### INSTRUÇÃO
Copie sem alterações o trecho do texto sobre controle social e manicômios que começa em "O controle social, a" e termina em "encarceradora do mundo.".

### TEXTO PARA ANÁLISE
Bemdito

“A que horas as luzes se apagam aqui?”

O controle social, a luta contra os manicômios e o futuro das mulheres do Crato
POR Geórgia Oliveira
Fonte: Arquivo Pessoal

Quando entro em sala de aula para falar sobre controle social, costumo falar principalmente sobre o encarceramento criminal – aquele que deriva do nosso nada brando Direito Penal e nos elevou à terceira nação mais encarceradora do mundo.

No entanto, o estabelecimento de um sistema de controle que segrega e encarcera vai além do complexo criminal representado pelas prisões: é complementado por outras instituições encarceradoras, apresentando-se em diversas formas de tutela. Em muitos casos, constitui um contínuo de sujeição destinado ao controle e mascarado sob a forma de “cuidado”. O tratamento manicomial é uma delas.

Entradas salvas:

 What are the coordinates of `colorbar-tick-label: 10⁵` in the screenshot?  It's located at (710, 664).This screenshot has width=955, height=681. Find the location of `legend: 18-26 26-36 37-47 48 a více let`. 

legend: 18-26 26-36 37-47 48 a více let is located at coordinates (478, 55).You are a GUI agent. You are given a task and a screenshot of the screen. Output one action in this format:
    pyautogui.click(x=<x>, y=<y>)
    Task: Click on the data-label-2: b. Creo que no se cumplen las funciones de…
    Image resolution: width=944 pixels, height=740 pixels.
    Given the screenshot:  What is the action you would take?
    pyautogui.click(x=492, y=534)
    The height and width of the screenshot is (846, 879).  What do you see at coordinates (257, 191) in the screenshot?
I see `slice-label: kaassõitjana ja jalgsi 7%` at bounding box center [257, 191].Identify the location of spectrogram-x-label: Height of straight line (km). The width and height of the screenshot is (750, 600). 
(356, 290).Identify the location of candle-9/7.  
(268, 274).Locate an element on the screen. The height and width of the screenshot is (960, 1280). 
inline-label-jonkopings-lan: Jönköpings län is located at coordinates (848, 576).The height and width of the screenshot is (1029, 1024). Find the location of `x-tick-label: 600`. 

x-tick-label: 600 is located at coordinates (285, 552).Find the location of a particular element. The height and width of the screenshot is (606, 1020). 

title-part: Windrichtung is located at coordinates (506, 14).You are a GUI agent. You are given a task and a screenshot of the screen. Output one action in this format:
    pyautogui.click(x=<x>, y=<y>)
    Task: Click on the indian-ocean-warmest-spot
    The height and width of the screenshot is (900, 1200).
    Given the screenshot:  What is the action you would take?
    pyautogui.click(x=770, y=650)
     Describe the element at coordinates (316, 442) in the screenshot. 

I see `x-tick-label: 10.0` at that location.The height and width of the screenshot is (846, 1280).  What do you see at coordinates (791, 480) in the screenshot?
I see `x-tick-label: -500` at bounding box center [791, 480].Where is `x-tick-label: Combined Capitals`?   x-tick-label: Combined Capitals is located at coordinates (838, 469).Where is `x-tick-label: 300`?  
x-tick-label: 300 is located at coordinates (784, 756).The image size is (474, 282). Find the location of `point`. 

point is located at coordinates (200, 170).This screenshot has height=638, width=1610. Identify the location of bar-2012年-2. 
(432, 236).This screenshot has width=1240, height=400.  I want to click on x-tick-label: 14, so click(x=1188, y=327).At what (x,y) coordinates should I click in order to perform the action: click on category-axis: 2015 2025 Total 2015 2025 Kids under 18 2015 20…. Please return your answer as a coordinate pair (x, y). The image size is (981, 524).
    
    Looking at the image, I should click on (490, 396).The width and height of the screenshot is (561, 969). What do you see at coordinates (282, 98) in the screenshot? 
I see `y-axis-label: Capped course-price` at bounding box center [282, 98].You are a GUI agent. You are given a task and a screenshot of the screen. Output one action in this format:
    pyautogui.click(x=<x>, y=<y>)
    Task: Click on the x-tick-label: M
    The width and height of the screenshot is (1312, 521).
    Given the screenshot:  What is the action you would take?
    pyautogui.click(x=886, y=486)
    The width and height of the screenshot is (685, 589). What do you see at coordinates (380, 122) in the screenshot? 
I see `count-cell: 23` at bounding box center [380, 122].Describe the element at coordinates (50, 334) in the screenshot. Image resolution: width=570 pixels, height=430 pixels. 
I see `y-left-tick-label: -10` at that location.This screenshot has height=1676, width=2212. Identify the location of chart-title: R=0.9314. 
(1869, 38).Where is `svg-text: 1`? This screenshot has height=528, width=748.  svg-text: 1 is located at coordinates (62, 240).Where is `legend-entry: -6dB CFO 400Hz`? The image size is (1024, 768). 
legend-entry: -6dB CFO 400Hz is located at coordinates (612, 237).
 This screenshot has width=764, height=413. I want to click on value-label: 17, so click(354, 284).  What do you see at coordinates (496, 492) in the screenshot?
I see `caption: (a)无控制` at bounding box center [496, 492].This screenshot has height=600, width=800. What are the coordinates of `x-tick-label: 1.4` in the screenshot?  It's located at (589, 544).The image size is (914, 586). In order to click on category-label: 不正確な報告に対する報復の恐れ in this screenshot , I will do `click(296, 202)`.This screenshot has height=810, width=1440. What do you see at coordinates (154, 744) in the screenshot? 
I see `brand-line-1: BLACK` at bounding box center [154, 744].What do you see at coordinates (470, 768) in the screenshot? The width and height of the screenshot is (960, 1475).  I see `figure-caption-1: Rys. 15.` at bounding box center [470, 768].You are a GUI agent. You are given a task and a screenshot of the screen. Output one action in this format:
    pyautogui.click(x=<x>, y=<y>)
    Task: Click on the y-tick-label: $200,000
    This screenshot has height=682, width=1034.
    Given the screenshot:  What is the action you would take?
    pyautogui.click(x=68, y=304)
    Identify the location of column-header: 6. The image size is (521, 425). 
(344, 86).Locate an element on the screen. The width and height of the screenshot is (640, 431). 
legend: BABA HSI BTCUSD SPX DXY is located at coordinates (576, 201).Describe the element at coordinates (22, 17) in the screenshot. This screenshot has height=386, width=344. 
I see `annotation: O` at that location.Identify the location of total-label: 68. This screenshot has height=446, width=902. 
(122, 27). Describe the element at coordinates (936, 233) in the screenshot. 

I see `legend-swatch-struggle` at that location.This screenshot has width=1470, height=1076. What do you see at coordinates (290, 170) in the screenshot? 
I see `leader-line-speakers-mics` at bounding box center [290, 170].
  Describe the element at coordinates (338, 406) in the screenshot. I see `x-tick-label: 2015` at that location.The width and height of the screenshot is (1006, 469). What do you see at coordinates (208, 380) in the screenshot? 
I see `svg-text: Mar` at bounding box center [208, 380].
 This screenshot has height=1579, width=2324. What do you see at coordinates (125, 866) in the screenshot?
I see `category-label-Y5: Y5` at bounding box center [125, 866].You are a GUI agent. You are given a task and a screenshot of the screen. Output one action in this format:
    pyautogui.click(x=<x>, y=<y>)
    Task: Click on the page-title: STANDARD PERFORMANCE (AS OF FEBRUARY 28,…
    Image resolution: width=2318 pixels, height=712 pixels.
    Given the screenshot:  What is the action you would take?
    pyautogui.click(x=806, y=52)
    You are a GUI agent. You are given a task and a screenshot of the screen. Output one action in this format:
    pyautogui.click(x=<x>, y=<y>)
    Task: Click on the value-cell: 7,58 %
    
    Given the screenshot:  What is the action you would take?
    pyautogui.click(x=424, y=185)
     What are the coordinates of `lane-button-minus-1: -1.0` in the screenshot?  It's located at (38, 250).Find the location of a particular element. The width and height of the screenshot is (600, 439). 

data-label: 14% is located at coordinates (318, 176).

### RESPOSTA DA TAREFA
O controle social, a luta contra os manicômios e o futuro das mulheres do Crato
POR Geórgia Oliveira
Fonte: Arquivo Pessoal

Quando entro em sala de aula para falar sobre controle social, costumo falar principalmente sobre o encarceramento criminal – aquele que deriva do nosso nada brando Direito Penal e nos elevou à terceira nação mais encarceradora do mundo.